There are two kinds of datasets associated with summarization research,

summarization datasets (pairs of documents and summaries, i.e., (doc1, sum1), (doc2, sum2), ...). No system summaries generated by different summarizers and thus no human ratings on various system summaries.
```
graph LR;
 A(Document 1) --- B(Reference Summary 1);
 C(Document 2) --- D(Reference Summary 2);
 E(... );
 G(Document N) --- H(Reference Summary N);
```
- CNN/Dailymail (CNNDM)
- BigPatent
- Billsum
- Newsroom (which is a not a good one as a summary is just one sentence)
- ScientificPapers (it has two subsets, arXiv and PubMed)
and

summarization evaluation datasets (tuples of one document and multiple summaries generated by different summarizers, and human ratings for each summary, i.e., (doc1, sum1A, sum1B, ..., rate1A, rate1B, ...), (doc2, sum2A, sum2B, ..., rate2A, rate2B, ...), ...). If we visualize the content, it looks like below:


 graph TD;
   D1(Document 1) --> |Summarizer 1|S11(Summary 1,A)
   D1 --> |Summarizer 2|S12(Summary 1,B)
   D1 --> |Summarizer 3|S13(Summary 1,C)
   S11 --> SS11(Score for summary 1,A)
   S12 --> SS12(Score for Summary 1,B)
   S13 --> SS13(Score for Summary 1,C)

   DB(Document 2) --> |Summarizer 1|SB1(Summary 2,A)
   DB --> |Summarizer 2|SB2(Summary 2,B)
   DB --> |Summarizer 3|SB3(Summary 2,C)
   SB1 --> SSB1(Score for summary 2,A)
   SB2 --> SSB2(Score for Summary 2,B)
   SB3 --> SSB3(Score for Summary 2,C)

TAC2010 (I cannot give Non-ISU personnel access to. This is US gov data.)
RealSumm
Newsroom
SummEval

In summarization evaluation/quality studies, the second type of datasets always serve as test sets because human evaluation is the groundtruth on summary qualities.
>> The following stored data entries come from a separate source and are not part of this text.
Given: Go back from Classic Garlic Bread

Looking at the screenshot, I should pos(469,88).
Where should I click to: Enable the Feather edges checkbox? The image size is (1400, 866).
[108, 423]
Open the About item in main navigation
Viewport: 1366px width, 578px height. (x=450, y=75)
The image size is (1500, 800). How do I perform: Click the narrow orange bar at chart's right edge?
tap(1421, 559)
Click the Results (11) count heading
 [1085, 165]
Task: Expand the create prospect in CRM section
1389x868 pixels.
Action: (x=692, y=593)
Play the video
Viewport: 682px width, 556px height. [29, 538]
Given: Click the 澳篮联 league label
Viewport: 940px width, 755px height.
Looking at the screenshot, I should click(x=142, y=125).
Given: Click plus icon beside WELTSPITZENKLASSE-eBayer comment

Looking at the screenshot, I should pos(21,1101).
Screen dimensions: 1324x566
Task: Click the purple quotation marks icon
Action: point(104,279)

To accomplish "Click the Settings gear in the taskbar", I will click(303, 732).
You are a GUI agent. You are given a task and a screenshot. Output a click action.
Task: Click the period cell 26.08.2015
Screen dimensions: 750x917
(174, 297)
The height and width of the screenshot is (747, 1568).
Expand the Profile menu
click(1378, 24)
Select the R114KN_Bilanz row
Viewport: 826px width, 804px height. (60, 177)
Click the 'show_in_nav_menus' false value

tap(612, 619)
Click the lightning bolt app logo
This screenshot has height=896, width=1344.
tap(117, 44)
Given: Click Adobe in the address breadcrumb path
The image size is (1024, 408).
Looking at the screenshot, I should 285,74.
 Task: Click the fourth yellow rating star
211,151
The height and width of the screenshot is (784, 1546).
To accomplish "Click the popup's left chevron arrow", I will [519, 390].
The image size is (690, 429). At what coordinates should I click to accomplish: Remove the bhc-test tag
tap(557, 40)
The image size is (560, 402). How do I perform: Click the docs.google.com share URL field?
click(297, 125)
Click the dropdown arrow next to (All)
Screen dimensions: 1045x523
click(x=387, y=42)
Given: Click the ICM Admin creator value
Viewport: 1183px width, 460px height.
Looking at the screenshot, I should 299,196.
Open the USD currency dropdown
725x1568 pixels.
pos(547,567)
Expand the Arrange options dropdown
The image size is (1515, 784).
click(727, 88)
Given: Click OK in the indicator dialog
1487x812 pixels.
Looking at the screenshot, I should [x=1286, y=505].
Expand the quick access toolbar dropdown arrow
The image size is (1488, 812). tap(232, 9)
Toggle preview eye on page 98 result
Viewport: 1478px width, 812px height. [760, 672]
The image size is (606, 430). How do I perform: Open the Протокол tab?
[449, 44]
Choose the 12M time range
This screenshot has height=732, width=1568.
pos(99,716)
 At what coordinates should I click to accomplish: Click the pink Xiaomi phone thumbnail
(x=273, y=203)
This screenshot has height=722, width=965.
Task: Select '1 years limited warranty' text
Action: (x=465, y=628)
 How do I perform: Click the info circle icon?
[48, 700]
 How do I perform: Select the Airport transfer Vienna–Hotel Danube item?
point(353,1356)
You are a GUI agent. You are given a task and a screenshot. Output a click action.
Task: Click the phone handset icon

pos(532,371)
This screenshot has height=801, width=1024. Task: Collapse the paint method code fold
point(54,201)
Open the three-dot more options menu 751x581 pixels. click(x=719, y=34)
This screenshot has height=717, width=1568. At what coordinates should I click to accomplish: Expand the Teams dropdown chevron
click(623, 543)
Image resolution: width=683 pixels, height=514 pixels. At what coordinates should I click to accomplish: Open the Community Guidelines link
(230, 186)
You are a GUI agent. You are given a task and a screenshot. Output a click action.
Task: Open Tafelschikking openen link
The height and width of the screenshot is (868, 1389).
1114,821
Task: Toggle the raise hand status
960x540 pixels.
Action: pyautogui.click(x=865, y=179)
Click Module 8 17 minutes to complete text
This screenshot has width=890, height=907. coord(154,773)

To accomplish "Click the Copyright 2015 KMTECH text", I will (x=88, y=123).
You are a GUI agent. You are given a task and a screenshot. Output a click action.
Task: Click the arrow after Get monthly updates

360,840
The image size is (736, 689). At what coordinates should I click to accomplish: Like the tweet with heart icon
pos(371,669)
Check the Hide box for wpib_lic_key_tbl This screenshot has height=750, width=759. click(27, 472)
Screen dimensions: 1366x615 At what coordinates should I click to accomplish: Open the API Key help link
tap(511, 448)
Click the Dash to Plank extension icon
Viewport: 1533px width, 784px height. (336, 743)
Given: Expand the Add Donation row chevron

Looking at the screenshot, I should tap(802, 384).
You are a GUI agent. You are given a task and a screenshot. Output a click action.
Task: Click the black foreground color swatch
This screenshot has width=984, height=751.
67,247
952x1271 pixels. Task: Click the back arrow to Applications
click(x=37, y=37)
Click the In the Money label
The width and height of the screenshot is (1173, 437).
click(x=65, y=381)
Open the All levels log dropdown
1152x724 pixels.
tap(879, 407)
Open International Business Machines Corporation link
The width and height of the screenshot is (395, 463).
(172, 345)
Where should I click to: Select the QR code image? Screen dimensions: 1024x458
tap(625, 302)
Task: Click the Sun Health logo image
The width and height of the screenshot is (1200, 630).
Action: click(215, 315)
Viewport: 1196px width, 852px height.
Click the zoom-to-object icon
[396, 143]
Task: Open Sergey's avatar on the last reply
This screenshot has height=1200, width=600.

Supervised approach is hard

Because a summarization evaluation dataset (TAC2010, RealSumm, Newsroom) is usually very small, say 100 samples, it is prone to overfitting to train a model using human ratings as targets/labels on such a dataset. Instead, an unsupervised approach, like ROUGE, BLEU or BERTScore, or a weak/self/semi-surpervised approach, like SueNes or BLUERT, is preferred.